If what has been happening in oil and gas over the last two years was made into a TV show, it would have been a real hit. An epic drama hit. It’s not just oil and gas prices; it’s also project efficiency – or rather the lack thereof – as well as the inability or unwillingness to acknowledge new trends in energy and act accordingly.

Let’s talk a bit about inefficiency first. A recent E&Y study made some horrible revelations: as much as 64 percent of 365 megaprojects went into cost overruns and even more, 73 percent, failed to keep to their schedule. It’s even worse for the biggest among these megaprojects. The FT quotes E&Y as reporting that out of the 20 biggest oil and gas projects in recent years, 13 ran above their initial budget, with three of these going as much as 75-100 percent above it.

These are all projects that were conceived, planned and executed by companies with a long history in the business and a lot of experience in project management. So, what went wrong? One suggestion is that the supermajors simply got complacent with $100-a-barrel oil and felt comfortable splashing on projects without worrying too much about things like deadlines and costs.
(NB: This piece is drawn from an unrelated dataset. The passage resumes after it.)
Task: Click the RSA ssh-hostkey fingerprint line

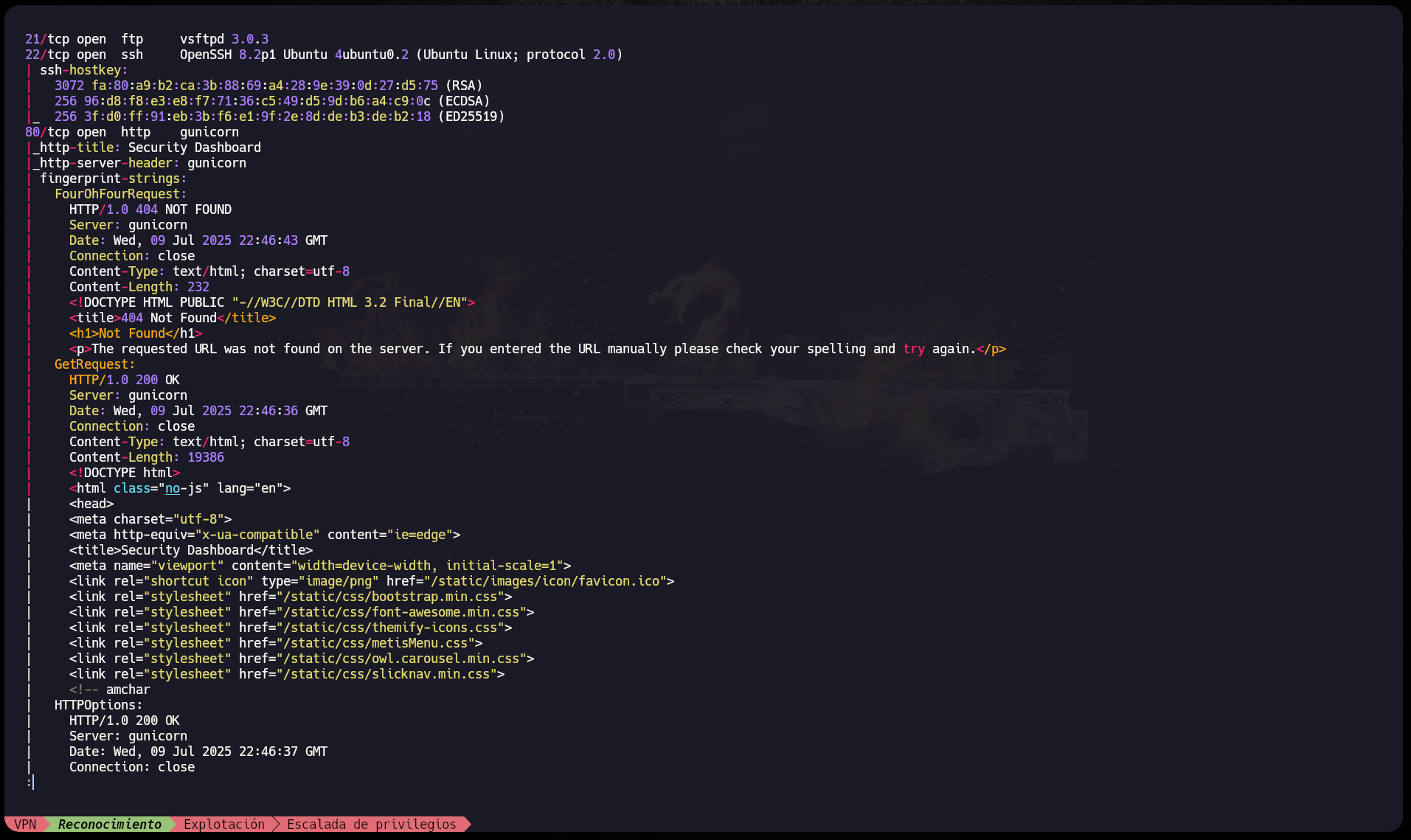Action: pyautogui.click(x=268, y=86)
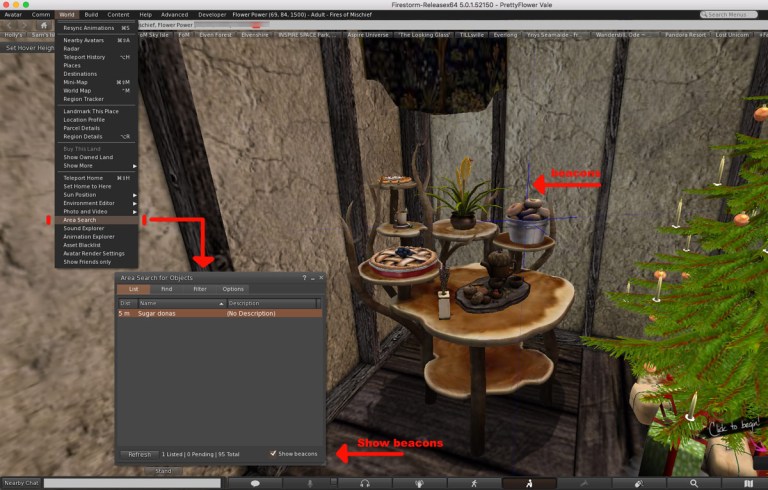Screen dimensions: 768x490
Task: Click the walking figure toolbar icon
Action: click(474, 483)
Complacency, however, is dangerous: Chevron’s Gorgon, to pick just one example, suffered from cost overruns of more than 50 percent, and that was just the start of its problems. It was launched amid a global LNG glut and then, just months after the launch production had to be suspended because of a gas leak. Then production restarted until another leak, earlier this month, which prompted another production suspension. And Chevron is by no means the only one experiencing such problems. Related: Oil Industry Slammed By Disappointing Earnings, Oil Price Plunge

Besides complacency, Big Oil is just… too big. The oil price rout has made it clear that the smaller and leaner a company is, the better positioned it is to survive and remain profitable. The bigger a company is, apparently, the less flexible it is. But Big Oil can’t just slim itself down to the size of an average shale boomer, so large-scale projects remain essential for its survival. The problem is improving their efficiency.
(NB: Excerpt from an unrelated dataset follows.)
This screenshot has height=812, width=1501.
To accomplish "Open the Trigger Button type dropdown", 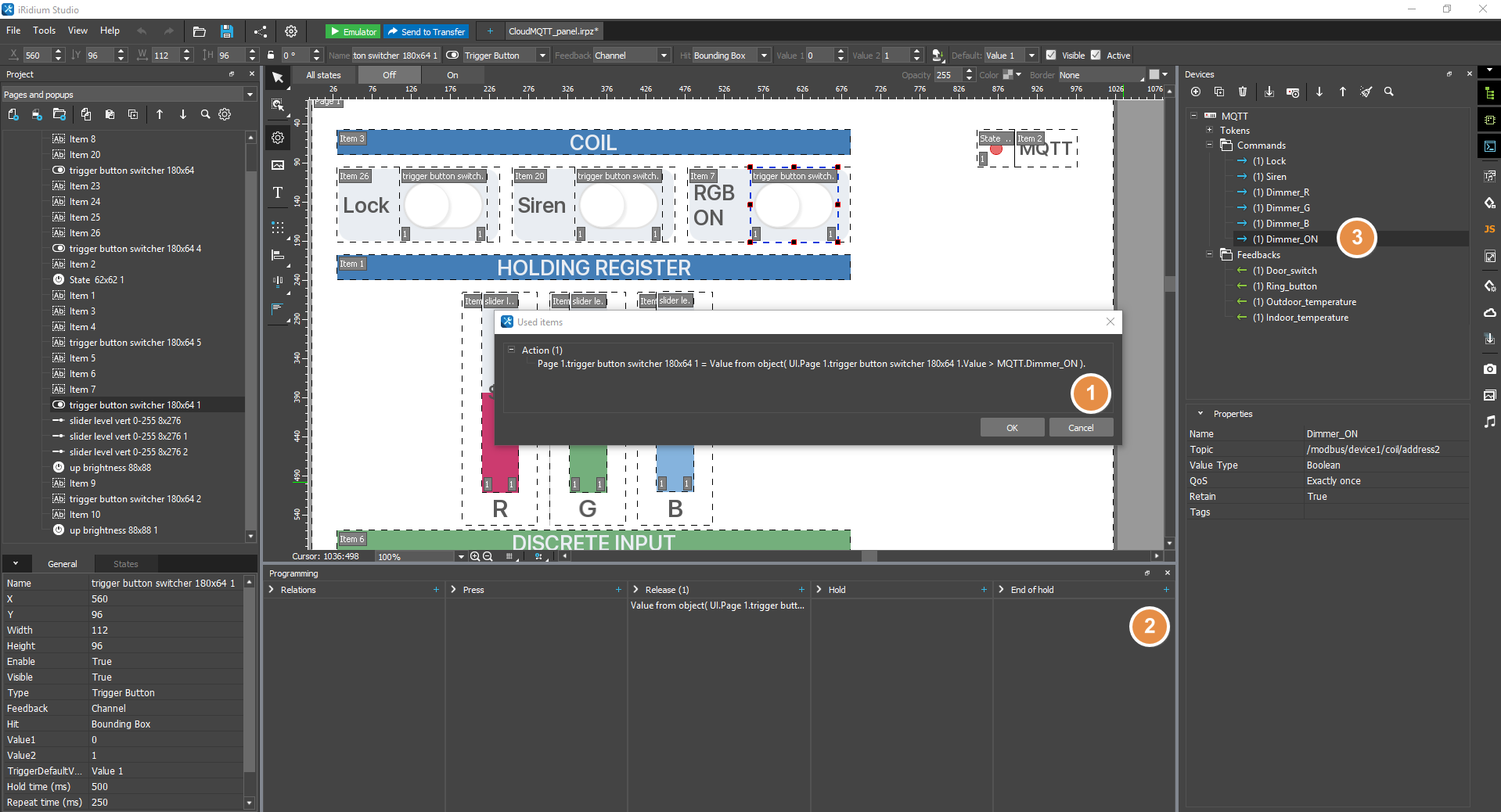I will click(542, 55).
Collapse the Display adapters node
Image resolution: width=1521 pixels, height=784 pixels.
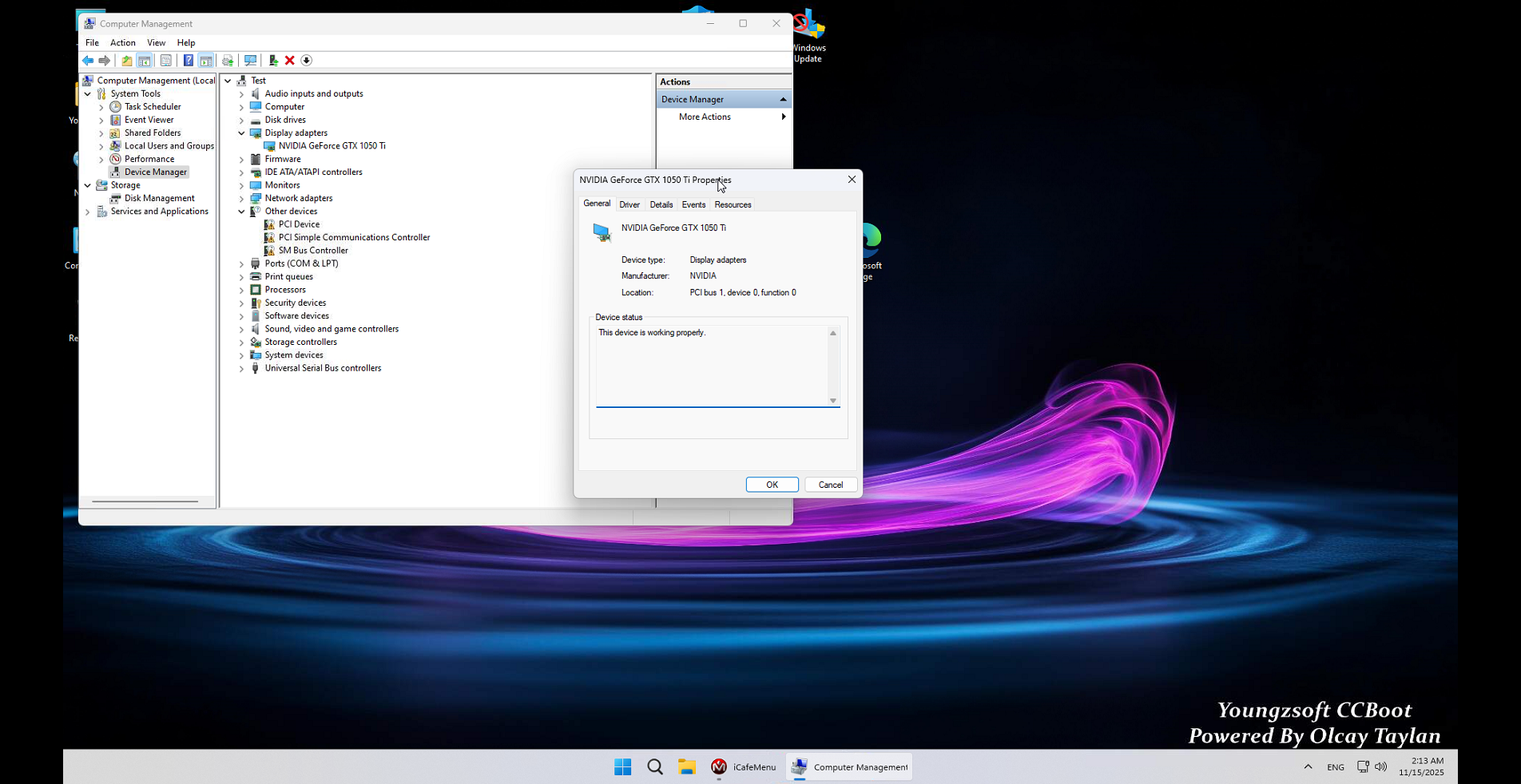(241, 133)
While supermajors are mulling over this problem, they just got hit with another one: falling downstream revenues. This earnings season it’s become clear that refining margins and revenues are falling across the board, depriving the likes of BP, Shell, Chevron, and the rest of them of a major crutch that has so far helped them hobble through the crisis. Apparently, they didn’t see this coming, even though it makes perfect sense for refining activity to rise when crude is cheap, yielding cheap fuels that gradually start exceeding demand. Naturally, as fuel inventories reached worrying levels, downstream margins began fading.

Big Oil is now again investing in large projects, after hunkering down confused for most of last year. They can’t afford not to. Cost-cutting and laying off workforce in the thousands is not enough, and now the decline in downstream revenues is providing additional fuel for these investments. The energy supermajors just don’t have a viable alternative despite some of them turning increasingly to shale. Shale is best for the smaller, leaner players. Chevron, Exxon and their peers better focus on that efficiency improvement, because they need the upstream income more than ever before.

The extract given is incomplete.